ИСХОДНЫЙ ОТРЫВОК:
Еще нам преподавали историю искусства. Нам говорили: «Эта картина – великое произведение, тот скульптор – великий скульптор, этот художник – гениальный мастер. Вот это и вот то – шедевры, а вот то и то – нет». И нам ничего не оставалось делать, как тоже так считать, соглашаться и верить. Мы прилежно посещали музеи, но иногда я с грустью думала: почему перед некоторыми произведениями искусства, которыми меня учили восхищаться, как и после некоторых книг, пользующихся непререкаемым авторитетом, я испытывала робкое стеснение. Часто, проходя по выставочным залам и тревожась из-за отсутствия воодушевления от увиденного, я пыталась искусственно подогреть интерес, правда всегда безрезультатно.
   Однако этот эмоциональный всплеск, который я тщетно в себе искала, вдруг неожиданно поднимался во мне и радостно и свободно устремлялся вперед, увлекая к прекрасному образцу китайской мебели XVIII века или к витрине, где краем глаза я заметила превосходное украшение из драгоценных камней.
   И однажды я поняла. Одно-единственное слово все мне прояснило – мои тревогу, разочарования, внезапное счастье, внутреннюю склонность, сомнения и потребности. Одно слово, которое никто и никогда не произносил в школьных классах, одно очень короткое слово, его умалчивали, не замечали, у него не было значения, его считали бесполезным и второсортным, это чудесное, могущественное, оживляющее, дарящее радость и исполненное надежд, настоящее французское слово «ВКУС».

Данные о расположении слов и элементов

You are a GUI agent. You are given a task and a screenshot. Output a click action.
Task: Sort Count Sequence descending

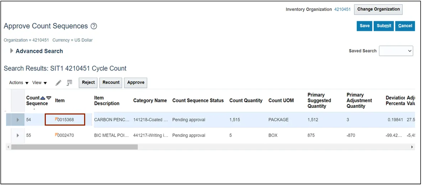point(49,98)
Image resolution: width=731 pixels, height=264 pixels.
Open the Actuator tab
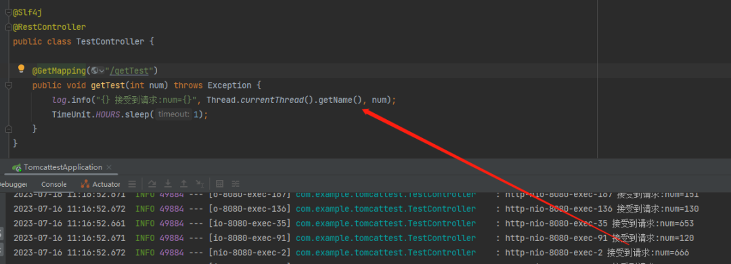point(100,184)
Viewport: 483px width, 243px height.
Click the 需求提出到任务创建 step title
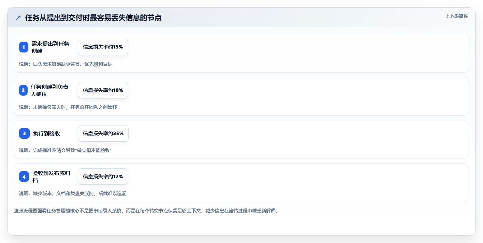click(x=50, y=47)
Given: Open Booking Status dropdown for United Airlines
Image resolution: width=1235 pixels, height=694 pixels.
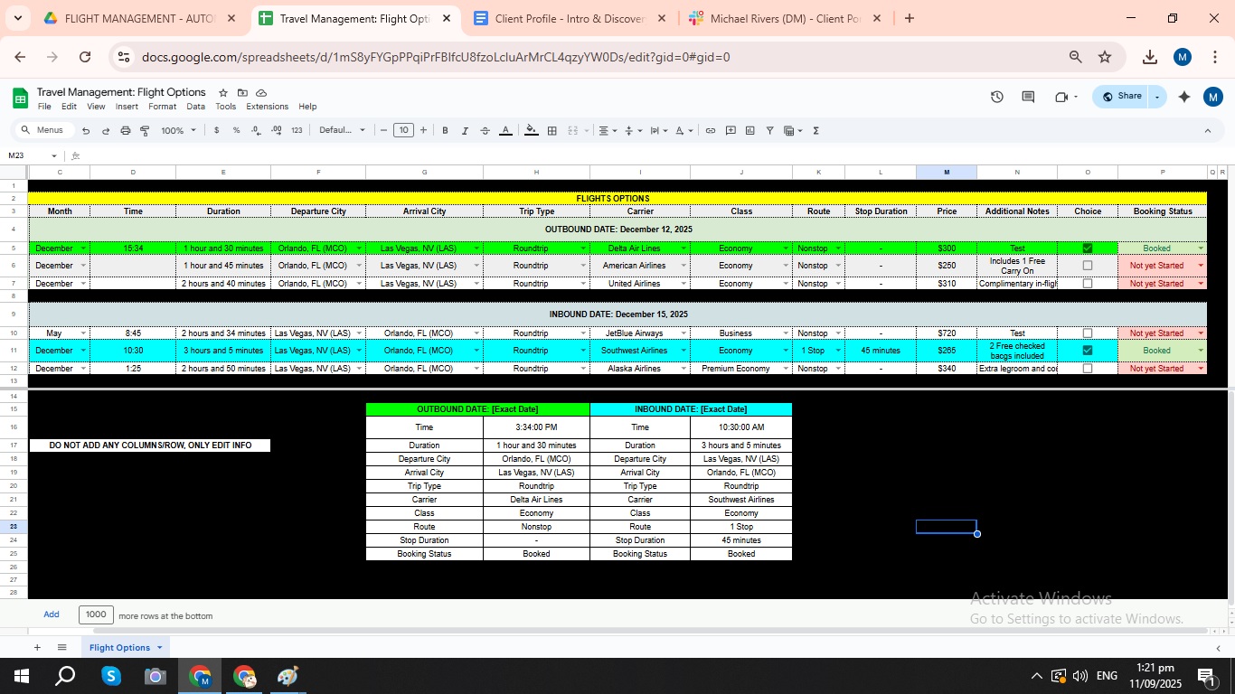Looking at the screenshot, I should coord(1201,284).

ЗАДАЧА: Допишите отрывок об уроках истории искусства и слове «вкус», начиная сразу после его последнего предложения.

ОТВЕТ К УПРАЖНЕНИЮ:
   Никогда детям во Франции не объясняли, что такое вкус. Они не учили ни его законов, ни правил. Им не давали пригубить этот таинственный эликсир, не говорили о тех радостях, которые он может принести. Во всех школах не нашлось ни одного учителя, кто хотя бы на один урок отвлекся бы от несчастного Кловиса и поговорил со своими учениками о Вкусе.
   Ах, как бы я хотела, чтобы этот отверженный и так часто всеми гонимый обрел наконец свое настоящее место и свое глубокое и исчерпывающее определение!
 
   Искусство – это одна область, а Вкус – совершенно другая. Когда они встречаются, тогда рождается шедевр. Они могут сосуществовать или вести каждый свою отдельную жизнь, смеяться друг над другом или сердиться, быть заодно или враждовать, быть единым существом, как сиамские близнецы, или быть независимыми и держаться друг от друга на расстоянии. Но случись между ними размолвка, и мне пришлось бы выбирать между ними, я не колеблясь встала бы на сторону Вкуса. В его компании я всегда чувствую себя спокойно и уверенно… Чего не скажешь об Искусстве – его общество самое ненадежное!
   Да, Искусство – это одно, а Вкус – совсем другое дело. Искусство порой изменяет Вкусу, а тот может покорно снести любые оскорбления.
   Вкус, в своем благородстве, очень часто помогает нам поверить в присутствие Искусства там, где его и в помине нет. Вкус может спасти сомнительную работу, зато Искусство, я думаю, не сможет извинить Вкус даже за небольшую ошибку.
   Я видела скульптуры, исполненные силы и страсти, но их тривиальный сюжет вызывал у меня смущение и вселенскую тоску – верные симптомы недостатка вкуса.
   Я видела картины, написанные изумительными красками с блестящего ракурса, но одна какая-нибудь деталь доставляла мне физическую боль.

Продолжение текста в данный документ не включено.